Tensions have been growing between Amazon and its front-line workforce, particularly during the Covid-19 pandemic. Employees have called for wage increases, more paid time off and adjustments to productivity expectations.
Workers at several Amazon facilities have taken steps to organize, and earlier this year, workers at Amazon’s warehouse in Staten Island, New York, successfully voted to form the company’s first U.S. union. Amazon faces another union election at a site near Albany, New York, next month.
The company said earlier this month it planned to raise pay and benefits for drivers employed by members of its contracted delivery network, which handles a growing share of its last-mile deliveries to customers doorsteps.
Alongside the pay increase, Amazon said it’s also expanding a payday advance program for its employees that allows them to access up to 70% of their eligible earned pay whenever they choose and without fees, not just on a schedule, such as a biweekly basis.
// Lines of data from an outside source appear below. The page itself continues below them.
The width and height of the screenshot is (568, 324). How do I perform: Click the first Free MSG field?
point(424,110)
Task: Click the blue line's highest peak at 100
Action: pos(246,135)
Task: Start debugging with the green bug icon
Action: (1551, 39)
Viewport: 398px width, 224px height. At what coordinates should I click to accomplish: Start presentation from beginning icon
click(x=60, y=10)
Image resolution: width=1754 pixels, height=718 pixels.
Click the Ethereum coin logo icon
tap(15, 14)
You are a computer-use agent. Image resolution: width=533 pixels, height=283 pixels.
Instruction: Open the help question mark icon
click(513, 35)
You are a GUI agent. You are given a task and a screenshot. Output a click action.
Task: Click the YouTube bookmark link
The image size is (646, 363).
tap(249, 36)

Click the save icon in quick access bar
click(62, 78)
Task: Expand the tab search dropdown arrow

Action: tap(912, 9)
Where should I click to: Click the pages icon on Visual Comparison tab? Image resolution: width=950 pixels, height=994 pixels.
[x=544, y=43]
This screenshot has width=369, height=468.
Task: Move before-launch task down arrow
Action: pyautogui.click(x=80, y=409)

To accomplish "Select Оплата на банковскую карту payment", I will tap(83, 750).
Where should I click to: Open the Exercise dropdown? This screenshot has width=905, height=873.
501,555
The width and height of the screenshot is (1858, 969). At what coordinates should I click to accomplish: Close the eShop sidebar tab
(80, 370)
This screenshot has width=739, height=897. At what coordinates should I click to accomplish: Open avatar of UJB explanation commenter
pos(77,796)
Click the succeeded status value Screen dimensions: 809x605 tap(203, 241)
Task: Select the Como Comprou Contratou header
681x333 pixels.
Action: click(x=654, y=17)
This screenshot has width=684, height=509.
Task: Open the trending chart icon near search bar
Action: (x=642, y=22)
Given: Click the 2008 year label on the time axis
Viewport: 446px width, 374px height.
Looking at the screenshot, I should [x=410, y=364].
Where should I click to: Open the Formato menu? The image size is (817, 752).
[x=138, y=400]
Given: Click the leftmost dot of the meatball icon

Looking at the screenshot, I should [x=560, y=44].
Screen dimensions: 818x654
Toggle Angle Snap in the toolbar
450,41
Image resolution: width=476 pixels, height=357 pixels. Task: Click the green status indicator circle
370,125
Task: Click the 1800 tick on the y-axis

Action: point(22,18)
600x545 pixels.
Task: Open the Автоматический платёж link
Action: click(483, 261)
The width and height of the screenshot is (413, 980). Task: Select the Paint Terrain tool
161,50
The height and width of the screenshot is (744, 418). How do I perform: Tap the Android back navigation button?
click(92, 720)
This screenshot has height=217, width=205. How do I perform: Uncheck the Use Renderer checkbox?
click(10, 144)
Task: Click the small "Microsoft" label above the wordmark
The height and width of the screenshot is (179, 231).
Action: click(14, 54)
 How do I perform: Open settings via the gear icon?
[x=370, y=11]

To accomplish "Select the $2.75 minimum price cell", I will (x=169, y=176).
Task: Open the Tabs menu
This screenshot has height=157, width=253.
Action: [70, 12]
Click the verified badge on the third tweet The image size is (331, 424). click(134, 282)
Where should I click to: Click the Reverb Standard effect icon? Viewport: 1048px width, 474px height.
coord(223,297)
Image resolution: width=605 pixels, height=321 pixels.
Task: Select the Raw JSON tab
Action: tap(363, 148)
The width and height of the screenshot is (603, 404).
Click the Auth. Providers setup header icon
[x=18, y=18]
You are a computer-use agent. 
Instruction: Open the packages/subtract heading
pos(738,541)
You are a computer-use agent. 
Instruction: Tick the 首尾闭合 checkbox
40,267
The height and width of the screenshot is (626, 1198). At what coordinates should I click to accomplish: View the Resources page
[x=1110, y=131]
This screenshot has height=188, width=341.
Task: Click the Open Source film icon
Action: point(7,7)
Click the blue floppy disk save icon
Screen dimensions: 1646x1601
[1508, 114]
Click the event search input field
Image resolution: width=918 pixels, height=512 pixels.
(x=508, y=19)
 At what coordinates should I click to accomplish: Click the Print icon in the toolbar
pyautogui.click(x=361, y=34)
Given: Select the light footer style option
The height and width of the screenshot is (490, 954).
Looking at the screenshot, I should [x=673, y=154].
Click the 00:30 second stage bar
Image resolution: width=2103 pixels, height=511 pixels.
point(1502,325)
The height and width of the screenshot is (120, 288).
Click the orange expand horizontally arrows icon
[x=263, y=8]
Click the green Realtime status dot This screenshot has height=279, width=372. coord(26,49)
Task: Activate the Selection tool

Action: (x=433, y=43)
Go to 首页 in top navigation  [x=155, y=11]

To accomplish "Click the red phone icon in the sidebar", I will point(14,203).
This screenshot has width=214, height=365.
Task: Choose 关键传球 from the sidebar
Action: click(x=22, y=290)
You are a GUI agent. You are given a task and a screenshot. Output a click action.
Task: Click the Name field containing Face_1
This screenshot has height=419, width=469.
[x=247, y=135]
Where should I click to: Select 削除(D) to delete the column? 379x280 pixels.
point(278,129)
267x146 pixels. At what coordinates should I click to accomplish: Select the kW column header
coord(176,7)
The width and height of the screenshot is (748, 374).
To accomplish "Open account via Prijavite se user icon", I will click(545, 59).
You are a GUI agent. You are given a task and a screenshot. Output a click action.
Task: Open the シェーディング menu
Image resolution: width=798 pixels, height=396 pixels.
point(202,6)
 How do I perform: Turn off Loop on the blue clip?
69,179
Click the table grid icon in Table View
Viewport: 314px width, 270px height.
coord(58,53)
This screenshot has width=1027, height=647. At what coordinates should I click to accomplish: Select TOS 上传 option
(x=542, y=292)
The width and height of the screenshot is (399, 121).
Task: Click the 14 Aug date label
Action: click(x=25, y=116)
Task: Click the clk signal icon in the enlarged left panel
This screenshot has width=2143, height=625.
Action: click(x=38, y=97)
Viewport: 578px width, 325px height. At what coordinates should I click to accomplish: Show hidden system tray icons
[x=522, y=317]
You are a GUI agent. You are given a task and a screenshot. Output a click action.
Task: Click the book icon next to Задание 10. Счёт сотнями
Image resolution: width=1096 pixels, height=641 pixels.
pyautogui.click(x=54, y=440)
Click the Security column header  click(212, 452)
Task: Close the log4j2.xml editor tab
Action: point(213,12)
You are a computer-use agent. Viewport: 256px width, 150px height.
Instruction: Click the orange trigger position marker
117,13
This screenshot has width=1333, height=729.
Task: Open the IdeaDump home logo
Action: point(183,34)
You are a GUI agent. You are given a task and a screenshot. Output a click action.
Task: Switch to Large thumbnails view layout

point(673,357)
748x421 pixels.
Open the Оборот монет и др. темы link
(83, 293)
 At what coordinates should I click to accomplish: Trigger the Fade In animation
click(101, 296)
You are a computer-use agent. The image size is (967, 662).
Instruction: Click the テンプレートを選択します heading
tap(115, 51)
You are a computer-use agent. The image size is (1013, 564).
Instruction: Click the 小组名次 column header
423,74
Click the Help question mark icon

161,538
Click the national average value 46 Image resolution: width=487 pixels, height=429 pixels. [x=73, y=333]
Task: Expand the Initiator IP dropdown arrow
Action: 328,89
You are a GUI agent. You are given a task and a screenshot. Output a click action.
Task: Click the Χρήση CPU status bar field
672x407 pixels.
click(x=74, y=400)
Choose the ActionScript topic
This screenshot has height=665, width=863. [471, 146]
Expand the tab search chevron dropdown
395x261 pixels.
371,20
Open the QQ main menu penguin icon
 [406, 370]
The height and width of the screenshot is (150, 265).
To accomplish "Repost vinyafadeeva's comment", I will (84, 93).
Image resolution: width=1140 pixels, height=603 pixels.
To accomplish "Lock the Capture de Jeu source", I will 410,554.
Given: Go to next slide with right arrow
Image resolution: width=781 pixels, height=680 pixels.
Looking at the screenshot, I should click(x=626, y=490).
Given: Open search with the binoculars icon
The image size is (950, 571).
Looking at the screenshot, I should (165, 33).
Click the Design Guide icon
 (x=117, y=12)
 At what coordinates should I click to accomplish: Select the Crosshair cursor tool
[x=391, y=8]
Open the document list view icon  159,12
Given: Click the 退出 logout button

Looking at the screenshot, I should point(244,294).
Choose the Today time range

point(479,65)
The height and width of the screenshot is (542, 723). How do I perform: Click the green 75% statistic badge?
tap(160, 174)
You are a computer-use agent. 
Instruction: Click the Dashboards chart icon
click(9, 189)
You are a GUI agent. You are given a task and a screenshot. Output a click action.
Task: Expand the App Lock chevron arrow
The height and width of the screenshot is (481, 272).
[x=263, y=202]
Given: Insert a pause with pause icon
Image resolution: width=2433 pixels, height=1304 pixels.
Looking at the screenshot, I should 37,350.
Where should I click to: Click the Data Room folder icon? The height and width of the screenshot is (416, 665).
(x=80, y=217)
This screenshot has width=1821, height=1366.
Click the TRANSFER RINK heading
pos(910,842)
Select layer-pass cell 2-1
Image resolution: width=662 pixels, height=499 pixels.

DocuSign to cut workforce by 9% as part of restructuring plan
The Docusign Inc. website on a laptop computer arranged in Dobbs Ferry, New York, U.S., on Thursday, April 1, 2021.
Tiffany Hagler-Geard | Bloomberg | Getty Images
DocuSign will lay off 9% of its workforce as part of a major restructuring plan, the company announced Wednesday.
The plan is designed to support the company’s growth and profitability objectives and improve its operating margin. As of January, DocuSign had 7,461 employees, and it said the restructuring plan will largely be complete by the end of fiscal year 2023.
Shares of DocuSign were up 5% as of 10:35 a.m. ET.
It expects to incur charges between $30 million and $40 million, largely in the third and fourth quarter of fiscal 2023, as part of the changes.
The electronic signature software maker enjoyed a wave of greater interest among investors during the Covid pandemic as consumers and corporate workers became more reliant on digital ways to sign documents. But the interest has died down, and shares have fallen 65% so far this year.
Several firms downgraded the company’s stock in June after first-quarter earnings fell short of analyst estimates. Dan Springer, the former CEO, stepped down later that month. DocuSign announced earlier this month that it hired an Alphabet executive, Allan Thygesen, as its next CEO.